The school in Dunblane had three rooms and three teachers with four grades in each room. The principal had the senior room and taught all subjects to the four high school grades. All was going well until the end of my Grade Ten year when our principal joined the air force. The war was on and teachers were so scarce that the local school board could not find a replacement, so for the next year, the local educational facility was reduced by one-third. High school was suspended.

That wasn't as bad as it sounds. There was an alternative available through the Government Correspondence School. Its services were widely used throughout the province, especially in one- roomed country schools where the teacher, busy enough with Grades 1 to 8, was still expected to help high school students with their correspondence lessons.

As farm help was at least as scarce as teachers, I chose to stay out in November. By then, I thought it too late to enrol with Correspondence School, so I bought their lesson material second-hand from a girl on a neighbouring farm and worked my way through it without ever having it corrected or graded.

A few other boys were also using correspondence courses, perhaps not quite as diligently as I was. Someone suggested that we might all do better if we did our thing in school where we would benefit from the powerful academic atmosphere and would have access to the chemistry lab. The school board and the senior teacher agreed that we could be accommodated in her classroom and just before Christmas, the noble experiment began.

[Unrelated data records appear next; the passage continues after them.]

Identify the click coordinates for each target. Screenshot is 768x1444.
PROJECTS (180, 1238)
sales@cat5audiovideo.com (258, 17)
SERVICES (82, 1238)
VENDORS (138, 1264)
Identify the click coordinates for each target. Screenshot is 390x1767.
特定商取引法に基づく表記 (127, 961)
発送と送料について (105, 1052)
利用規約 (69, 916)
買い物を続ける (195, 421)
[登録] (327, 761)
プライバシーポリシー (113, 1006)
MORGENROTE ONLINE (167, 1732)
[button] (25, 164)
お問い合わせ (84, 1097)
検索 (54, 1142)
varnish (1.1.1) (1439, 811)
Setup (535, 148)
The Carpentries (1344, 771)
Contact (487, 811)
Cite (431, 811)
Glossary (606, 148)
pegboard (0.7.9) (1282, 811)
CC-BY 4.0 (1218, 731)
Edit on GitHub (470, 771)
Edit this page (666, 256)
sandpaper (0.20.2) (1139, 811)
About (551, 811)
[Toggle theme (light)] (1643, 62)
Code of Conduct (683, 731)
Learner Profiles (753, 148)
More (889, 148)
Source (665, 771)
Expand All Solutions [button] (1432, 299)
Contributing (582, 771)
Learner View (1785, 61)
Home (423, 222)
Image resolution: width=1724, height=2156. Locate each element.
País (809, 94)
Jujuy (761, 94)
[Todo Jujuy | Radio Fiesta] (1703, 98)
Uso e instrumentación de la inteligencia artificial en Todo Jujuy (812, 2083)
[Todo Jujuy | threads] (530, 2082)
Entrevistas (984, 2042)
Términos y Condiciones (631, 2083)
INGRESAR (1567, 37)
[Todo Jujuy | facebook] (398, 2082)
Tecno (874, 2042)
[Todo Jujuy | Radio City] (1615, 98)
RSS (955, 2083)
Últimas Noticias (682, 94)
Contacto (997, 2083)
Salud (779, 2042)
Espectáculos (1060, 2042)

It wasn't a good idea, at least not the part about access to the chemistry lab. We were in there one day intending to collect some hydrogen in a glass jar. As I recall, this was to be accomplished by immersing something called phosphorous in water and then collecting in a jar the bubbles that rose to the surface. I understand now that a careful teacher would have demonstrated the feat with a small pan of water and a miniscule piece of phosphorous, but, back then, we didn't know that. We had a water tank big enough to wash our collective feet and a hefty jar filled with golf ball-sized chunks of something the label assured us was phosphorous. The crucial moment began when I, in trying to shake one piece of phosphorous out of the jar, managed the task so deftly that half the contents spilled out and plopped into the water.

We weren't at all prepared for the reaction. The water contorted itself in agony, foamed and began to boil. We gaped in awe as it writhed and churned as if being spewed from the very guts of Hell. Millions of bubbles fought their way to the surface only to explode when they got there. That didn't matter because millions more were going born every second to follow this mad rush to the surface and apparent oblivion.

Fascinated, we watched this raging phenomenon, all thought of capturing any of these mad bubbles forgotten. At last, Johnny Lesyk decided it was time for a cigarette. Johnny was a year older than the rest of us and should have known something about the excitable nature of hydrogen. But apparently he didn't. And apparently, by this time, our tiny chemistry lab was almost bursting with it. I remember seeing Johnny put his cigarette to his lips and I remember seeing him strike the match.

It wasn't a huge explosion. There was only a whispered but clearly audible WHOOF and the lab lit up like the inside of a flash bulb. Hundreds of little bursts of light started popping on and off all around us. Balls of fire zoomed like rockets, one of the striking Johnny squarely in the middle of his forehead leaving him with a richly deserved scar that he never tired of bragging about to anyone who would listen.

That ended my budding career as a scientist. I am timid by nature and decided then and there that the excitement of scientific discovery could better be borne by spirits bolder than mine. So from then on, what few bits and pieces of scientific lore I have amassed, I gained by reading, not by doing.